First Lady of Trinidad and Tobago
- In role March 17, 2003 – March 18, 2013
- President: George Maxwell Richards
- Preceded by: Patricia Robinson
- Succeeded by: Reema Harrysingh-Carmona

Personal details
- Born: 1936 (age 89–90) San Fernando, Trinidad and Tobago
- Spouse: George Maxwell Richards (until 2018; his death)
- Children: 2 children

= Jean Ramjohn-Richards =

First Lady of Trinidad and Tobago (born 1936)

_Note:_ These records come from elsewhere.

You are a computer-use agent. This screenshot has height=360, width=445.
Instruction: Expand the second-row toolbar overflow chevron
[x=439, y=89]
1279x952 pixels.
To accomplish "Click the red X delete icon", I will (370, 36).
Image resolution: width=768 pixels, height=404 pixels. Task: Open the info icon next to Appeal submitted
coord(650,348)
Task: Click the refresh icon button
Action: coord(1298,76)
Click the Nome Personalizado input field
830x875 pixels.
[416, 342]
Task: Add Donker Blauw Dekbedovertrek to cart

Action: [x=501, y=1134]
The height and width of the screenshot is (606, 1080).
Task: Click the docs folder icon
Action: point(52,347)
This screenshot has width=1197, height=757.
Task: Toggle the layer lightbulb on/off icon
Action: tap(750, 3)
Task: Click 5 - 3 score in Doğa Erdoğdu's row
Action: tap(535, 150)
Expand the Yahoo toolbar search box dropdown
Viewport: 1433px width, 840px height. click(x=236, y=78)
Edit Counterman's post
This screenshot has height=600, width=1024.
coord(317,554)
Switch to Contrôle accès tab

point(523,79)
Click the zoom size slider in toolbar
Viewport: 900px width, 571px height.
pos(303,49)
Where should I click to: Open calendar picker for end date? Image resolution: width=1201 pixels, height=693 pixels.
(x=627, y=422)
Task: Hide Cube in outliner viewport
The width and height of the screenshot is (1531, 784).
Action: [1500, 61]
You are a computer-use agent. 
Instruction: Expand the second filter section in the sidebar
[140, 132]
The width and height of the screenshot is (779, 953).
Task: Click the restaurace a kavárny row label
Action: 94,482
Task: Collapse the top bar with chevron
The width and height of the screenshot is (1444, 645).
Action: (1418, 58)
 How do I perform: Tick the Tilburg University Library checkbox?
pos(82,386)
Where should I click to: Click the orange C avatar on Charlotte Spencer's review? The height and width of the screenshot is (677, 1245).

Dr. Jean Ramjohn-Richards (born 1936) is a Trinidadian doctor and the former First Lady of Trinidad and Tobago from 2003 until 2013. She was born in San Fernando and was educated at Naparima Girls' High School and Naparima College before attending medical school in Ireland. She is married to former president George Maxwell Richards and has two children. She is a cousin of former president Noor Hassanali and Olympian Manny Ramjohn.

In addition to her duties as wife of the President, Dr. Ramjohn-Richards worked as an Anaesthetist at the Mount Hope Maternity Hospital at Champs Fleurs, Trinidad, where she has practiced since its opening in 1980. Her husband took office in March 2003.